(Exercise requirements) Starting at the line that contains "Task: Click the NEXT button" and ending with the last line of the records, repeat those lines with "slide" changed to "page" and nothing else altered.

(Entries shown)
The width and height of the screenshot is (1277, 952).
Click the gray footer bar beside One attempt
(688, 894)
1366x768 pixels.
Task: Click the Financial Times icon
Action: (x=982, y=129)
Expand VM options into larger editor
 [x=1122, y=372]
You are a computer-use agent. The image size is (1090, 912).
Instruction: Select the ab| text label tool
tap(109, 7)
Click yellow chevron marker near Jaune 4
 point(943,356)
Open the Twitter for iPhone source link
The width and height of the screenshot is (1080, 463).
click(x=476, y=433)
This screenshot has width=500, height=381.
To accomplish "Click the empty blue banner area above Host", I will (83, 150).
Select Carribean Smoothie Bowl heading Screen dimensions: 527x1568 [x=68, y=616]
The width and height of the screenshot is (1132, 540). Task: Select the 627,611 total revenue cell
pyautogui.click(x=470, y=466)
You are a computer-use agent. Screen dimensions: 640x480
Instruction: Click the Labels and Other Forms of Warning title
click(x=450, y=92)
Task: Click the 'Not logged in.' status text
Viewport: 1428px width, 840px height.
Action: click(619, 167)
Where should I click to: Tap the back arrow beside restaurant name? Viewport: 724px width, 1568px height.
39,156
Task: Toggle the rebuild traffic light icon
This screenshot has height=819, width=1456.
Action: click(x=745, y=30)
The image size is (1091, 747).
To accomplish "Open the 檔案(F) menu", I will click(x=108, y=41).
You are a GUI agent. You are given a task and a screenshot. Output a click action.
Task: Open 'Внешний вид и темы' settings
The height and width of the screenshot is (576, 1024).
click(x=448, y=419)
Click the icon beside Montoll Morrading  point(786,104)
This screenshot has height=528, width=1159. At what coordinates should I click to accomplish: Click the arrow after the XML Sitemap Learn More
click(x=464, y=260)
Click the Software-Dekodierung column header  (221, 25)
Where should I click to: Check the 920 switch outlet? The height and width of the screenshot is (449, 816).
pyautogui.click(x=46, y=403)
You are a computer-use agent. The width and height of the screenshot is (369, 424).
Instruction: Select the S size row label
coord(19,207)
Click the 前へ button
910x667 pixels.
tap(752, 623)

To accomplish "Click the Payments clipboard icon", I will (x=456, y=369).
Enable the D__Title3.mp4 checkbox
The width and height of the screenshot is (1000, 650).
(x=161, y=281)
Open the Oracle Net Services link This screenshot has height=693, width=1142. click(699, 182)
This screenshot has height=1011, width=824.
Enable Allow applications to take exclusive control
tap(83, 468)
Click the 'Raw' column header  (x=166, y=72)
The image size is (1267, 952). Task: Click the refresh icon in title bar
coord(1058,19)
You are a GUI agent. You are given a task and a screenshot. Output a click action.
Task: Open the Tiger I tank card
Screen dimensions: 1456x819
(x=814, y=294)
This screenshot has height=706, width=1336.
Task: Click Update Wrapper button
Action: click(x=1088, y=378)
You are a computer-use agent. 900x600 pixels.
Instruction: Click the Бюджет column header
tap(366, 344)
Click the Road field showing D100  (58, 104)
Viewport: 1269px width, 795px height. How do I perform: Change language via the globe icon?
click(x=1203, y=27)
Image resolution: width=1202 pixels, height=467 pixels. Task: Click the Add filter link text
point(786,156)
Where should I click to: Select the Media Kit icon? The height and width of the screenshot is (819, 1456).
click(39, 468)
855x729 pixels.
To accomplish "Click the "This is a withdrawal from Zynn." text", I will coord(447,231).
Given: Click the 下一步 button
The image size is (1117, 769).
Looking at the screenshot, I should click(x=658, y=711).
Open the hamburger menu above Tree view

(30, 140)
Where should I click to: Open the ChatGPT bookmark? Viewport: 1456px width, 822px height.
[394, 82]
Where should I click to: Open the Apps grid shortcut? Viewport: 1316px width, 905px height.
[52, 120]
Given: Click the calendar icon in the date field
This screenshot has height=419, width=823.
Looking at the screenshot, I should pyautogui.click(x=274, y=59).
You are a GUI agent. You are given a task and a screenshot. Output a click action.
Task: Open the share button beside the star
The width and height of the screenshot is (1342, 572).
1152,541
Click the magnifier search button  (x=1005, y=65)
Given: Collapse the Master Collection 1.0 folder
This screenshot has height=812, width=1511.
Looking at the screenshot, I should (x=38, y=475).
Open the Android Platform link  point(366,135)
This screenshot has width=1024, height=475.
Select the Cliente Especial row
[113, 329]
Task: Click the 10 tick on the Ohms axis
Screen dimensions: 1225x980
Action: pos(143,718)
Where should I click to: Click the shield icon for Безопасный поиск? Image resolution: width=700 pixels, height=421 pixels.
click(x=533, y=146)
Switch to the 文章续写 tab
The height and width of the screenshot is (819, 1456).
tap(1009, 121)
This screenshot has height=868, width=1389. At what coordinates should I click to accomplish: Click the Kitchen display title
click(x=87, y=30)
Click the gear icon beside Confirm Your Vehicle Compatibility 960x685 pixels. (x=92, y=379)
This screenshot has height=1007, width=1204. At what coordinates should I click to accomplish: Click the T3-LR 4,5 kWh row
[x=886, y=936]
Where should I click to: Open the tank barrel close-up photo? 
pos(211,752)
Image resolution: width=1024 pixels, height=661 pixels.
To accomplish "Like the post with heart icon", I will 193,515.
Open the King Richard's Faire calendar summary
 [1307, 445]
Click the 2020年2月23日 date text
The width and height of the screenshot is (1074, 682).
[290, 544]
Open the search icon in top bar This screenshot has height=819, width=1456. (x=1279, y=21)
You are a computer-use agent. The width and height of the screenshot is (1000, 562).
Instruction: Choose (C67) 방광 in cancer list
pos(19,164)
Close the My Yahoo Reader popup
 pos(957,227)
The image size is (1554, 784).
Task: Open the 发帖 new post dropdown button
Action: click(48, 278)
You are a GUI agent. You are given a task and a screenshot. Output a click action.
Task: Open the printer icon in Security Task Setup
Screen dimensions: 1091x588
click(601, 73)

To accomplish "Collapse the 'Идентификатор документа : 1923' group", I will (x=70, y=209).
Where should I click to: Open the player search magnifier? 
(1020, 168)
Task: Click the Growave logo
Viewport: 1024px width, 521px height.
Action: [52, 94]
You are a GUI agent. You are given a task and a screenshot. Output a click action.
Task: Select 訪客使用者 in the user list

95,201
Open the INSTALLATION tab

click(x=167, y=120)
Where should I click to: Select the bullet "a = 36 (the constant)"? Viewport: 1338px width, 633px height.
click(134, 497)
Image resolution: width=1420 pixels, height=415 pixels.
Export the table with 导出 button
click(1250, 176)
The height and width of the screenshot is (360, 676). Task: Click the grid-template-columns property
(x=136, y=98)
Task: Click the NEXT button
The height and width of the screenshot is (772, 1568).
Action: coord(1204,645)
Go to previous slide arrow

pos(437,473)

(Solution to this problem)
Task: Click the NEXT button
The height and width of the screenshot is (772, 1568).
Action: coord(1204,645)
Go to previous page arrow

pos(437,473)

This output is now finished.